Back in the 1980s Marco Lamberti (Giuseppe Battiston) was part of a left-wing terrorist group in Italy, sort of like the Red Brigades. After murdering an Italian judge, he sought and received asylum in France. Decades later a terrorist act in Italy (which he had nothing to do with) puts him under the spotlight and makes him a target for extradition. He and his sixteen-year-old daughter flee into the French countryside. Meanwhile, back in Italy, his family suffer the consequences for his past crimes.

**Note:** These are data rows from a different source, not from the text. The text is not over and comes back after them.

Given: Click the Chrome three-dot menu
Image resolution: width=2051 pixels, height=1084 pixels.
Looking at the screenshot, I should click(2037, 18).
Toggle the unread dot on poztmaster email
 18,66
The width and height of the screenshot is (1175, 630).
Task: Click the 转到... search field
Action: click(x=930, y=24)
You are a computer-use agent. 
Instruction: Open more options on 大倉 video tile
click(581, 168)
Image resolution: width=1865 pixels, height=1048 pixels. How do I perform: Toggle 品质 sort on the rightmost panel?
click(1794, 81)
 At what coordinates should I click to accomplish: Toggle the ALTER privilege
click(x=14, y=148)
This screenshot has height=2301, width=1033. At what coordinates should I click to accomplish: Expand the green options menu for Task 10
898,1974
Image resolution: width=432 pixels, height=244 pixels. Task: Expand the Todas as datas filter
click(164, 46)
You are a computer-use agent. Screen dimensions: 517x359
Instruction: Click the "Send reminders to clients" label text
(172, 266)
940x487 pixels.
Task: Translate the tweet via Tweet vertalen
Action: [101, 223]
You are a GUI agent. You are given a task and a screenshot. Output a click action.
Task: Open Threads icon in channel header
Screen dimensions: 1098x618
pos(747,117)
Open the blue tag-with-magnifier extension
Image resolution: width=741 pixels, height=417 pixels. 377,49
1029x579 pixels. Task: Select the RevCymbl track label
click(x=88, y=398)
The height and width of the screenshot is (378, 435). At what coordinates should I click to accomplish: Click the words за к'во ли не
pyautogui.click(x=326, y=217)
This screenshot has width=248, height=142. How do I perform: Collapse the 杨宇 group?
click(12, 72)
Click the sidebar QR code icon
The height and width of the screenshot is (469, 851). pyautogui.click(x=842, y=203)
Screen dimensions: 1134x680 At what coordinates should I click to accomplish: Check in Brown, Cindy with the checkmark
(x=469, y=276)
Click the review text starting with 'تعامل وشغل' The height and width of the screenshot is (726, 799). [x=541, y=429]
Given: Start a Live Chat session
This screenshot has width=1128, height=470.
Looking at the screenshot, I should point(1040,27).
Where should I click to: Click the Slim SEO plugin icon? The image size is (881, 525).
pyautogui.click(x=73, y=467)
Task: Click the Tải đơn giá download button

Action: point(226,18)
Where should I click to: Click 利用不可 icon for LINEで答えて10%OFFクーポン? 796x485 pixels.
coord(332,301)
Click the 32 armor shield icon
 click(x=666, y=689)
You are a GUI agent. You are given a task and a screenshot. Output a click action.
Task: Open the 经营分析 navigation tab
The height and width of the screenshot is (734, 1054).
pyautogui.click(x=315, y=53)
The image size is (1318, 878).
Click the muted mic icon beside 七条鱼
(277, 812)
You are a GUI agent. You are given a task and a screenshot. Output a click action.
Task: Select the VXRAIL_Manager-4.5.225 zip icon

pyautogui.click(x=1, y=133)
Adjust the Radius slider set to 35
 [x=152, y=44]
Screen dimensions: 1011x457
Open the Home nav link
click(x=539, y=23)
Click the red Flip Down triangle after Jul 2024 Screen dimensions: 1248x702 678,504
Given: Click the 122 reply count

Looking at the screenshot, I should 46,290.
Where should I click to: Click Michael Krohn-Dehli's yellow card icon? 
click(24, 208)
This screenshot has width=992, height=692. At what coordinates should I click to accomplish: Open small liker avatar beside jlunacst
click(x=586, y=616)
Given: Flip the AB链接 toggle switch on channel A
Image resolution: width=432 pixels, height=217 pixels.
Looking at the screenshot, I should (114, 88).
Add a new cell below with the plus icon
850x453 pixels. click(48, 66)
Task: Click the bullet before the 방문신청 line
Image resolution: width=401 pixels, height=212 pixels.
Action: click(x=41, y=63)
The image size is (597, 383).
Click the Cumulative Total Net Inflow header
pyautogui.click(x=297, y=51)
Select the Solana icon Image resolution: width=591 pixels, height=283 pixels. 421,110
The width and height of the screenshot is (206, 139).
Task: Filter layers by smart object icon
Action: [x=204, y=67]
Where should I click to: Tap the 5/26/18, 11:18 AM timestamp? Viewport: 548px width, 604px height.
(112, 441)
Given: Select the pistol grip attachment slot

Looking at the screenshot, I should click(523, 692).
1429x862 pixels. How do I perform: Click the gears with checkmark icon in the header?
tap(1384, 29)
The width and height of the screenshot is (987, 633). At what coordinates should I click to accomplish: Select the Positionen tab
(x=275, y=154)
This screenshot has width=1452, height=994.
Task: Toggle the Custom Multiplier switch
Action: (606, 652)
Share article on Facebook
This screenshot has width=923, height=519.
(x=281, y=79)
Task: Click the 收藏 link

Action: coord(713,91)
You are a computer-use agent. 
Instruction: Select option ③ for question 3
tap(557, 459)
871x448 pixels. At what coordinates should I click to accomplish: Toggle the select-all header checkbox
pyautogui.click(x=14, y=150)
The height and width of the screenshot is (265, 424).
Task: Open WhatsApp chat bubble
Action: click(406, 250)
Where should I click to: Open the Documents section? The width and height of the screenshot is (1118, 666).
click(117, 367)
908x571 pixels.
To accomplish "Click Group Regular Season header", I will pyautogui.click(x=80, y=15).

A dud. This film is slow, heavy, and lugubrious. The characters are shallow. Worst of all, though, is the inability of the film-makers to honestly deal with the very topics their own film raises. To make a candid and frank film about the terrorist groups of the 1960s, 70s, and 80s (The Red Brigades, Baader-Meinhof, Weather Underground, etc.) requires a tremendous amount of courage and intelligence. For this film to work we need to understand Marco’s commitment to violence, especially the ideology of revolutionary violence so prevalent at the time. Without that, he remains unsympathetic and this is nothing more than a dreary little tale about a scofflaw. But the film never provides this understanding, we never really get inside Marco's head. Instead we’re shown the problems which the terrorist’s family undergoes - his sister in Italy gets fired from her teaching job, his daughter can’t go hang out with other teens at the beach, etc. Interesting, to be sure, but since the big question of the film - should Marco go to jail for his actions twenty years ago or not - never gets candidly addressed, all of the human interest sub-plots seem evasive.
|Giuseppe Battiston and Charlotte Cétaire|
I understand the reluctance of director Annarita Zambrano and her co-writer Delphine Agut to take an honest look at terrorism from the terrorist's point-of-view. There are many angry and damaged people in Europe and the US who might find Marco's commitment to revolutionary violence inspiring, but if the artists are unwilling to deal honestly with a difficult topic like this, then they shouldn’t deal with it at all. And the final sign that Zambrano is in over her head is the ending (spoiler alert). Rather than deal with the issues her own movie raises, she simply kills off her protagonist. Marco is on the road one dark night and car runs him over and kills him. So there. As they used to say back in the '60s: What a cop-out.